### Set exercise 1
According to the MPTCP diag patch, which option makes the data transfer application use its slowest transfer mode?
### Set exercise 2
Write what comes next in the MPTCP diag patch, continuing after its last line.

### Extract
[PATCH v2 mptcp-next] selftests: mptcp: fix diag instability

Paolo Abeni posted 1 patch 2 years, 1 month ago
Patches applied successfully (tree, apply log)
git fetch https://github.com/multipath-tcp/mptcp_net-next tags/patchew/db50196c67b30e7b89d241faffc78e5ffbb04e83.1643976999.git.pabeni@redhat.com
Maintainers: Shuah Khan <shuah@kernel.org>, Mat Martineau <mathew.j.martineau@linux.intel.com>, "David S. Miller" <davem@davemloft.net>, Jakub Kicinski <kuba@kernel.org>, Matthieu Baerts <matthieu.baerts@tessares.net>
tools/testing/selftests/net/mptcp/diag.sh | 44 +++++++++++++++++++----
1 file changed, 37 insertions(+), 7 deletions(-)
[PATCH v2 mptcp-next] selftests: mptcp: fix diag instability
Posted by Paolo Abeni 2 years, 1 month ago
Instead of waiting for an arbitrary amount of time for the MPTCP
MP_CAPABLE handshake to complete, explicitly wait for the relevant
socket to enter into the established status.

Additionally let the data transfer application use the slowest
transfer mode available (-r), to cope with very slow host, or
high jitter caused by hosting VMs.

Signed-off-by: Paolo Abeni <pabeni@redhat.com>
---
v1 -> v2:
 - use wait_for_ instead larger sleep
 - hopefully better commit message
---
 tools/testing/selftests/net/mptcp/diag.sh | 44 +++++++++++++++++++----
 1 file changed, 37 insertions(+), 7 deletions(-)

diff --git a/tools/testing/selftests/net/mptcp/diag.sh b/tools/testing/selftests/net/mptcp/diag.sh
index 2674ba20d524..ff821025d309 100755
--- a/tools/testing/selftests/net/mptcp/diag.sh
+++ b/tools/testing/selftests/net/mptcp/diag.sh
@@ -71,6 +71,36 @@ chk_msk_remote_key_nr()

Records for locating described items
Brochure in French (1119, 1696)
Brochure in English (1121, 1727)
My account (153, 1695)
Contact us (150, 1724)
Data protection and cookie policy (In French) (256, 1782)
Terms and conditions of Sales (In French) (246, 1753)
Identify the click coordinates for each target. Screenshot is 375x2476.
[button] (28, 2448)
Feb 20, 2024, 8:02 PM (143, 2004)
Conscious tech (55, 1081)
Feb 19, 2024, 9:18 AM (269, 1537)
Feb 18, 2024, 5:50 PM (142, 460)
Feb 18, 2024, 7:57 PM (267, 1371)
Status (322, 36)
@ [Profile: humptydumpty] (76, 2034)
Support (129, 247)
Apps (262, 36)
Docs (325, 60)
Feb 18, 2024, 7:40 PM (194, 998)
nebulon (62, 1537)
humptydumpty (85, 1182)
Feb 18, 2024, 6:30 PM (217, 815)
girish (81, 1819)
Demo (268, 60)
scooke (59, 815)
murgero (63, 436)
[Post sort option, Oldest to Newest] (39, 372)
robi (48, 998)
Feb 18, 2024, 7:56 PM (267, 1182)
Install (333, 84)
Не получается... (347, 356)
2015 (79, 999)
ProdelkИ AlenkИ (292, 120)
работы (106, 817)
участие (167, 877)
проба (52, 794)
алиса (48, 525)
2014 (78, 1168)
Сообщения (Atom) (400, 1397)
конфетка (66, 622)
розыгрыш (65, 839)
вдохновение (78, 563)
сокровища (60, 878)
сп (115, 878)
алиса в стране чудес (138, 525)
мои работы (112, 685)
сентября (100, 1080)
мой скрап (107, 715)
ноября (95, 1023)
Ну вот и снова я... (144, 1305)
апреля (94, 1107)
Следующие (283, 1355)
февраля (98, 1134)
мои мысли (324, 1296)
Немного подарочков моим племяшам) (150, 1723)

### Reply 1
The -r option.

### Reply 2
 		__chk_nr "grep -c remote_key" $*
 }
 
+# $1: ns, $2: port
+wait_local_port_listen()
+{
+	local listener_ns="${1}"
+	local port="${2}"
+
+	local port_hex i
+
+	port_hex="$(printf "%04X" "${port}")"
+	for i in $(seq 10); do
+		ip netns exec "${listener_ns}" cat /proc/net/tcp | \
+			awk "BEGIN {rc=1} {if (\$2 ~ /:${port_hex}\$/ && \$4 ~ /0A/) {rc=0; exit}} END {exit rc}" &&
+			break
+		sleep 0.1
+	done
+}
+
+wait_connected()
+{
+	local listener_ns="${1}"
+	local port="${2}"
+
+	local port_hex i
+
+	port_hex="$(printf "%04X" "${port}")"
+	for i in $(seq 10); do
+		ip netns exec ${listener_ns} grep -q " 0100007F:${port_hex} " /proc/net/tcp && break
+		sleep 0.1
+	done
+}
 
 trap cleanup EXIT
 ip netns add $ns
@@ -81,15 +111,15 @@ echo "a" | \
 		ip netns exec $ns \
 			./mptcp_connect -p 10000 -l -t ${timeout_poll} \
 				0.0.0.0 >/dev/null &
-sleep 0.1
+wait_local_port_listen $ns 10000
 chk_msk_nr 0 "no msk on netns creation"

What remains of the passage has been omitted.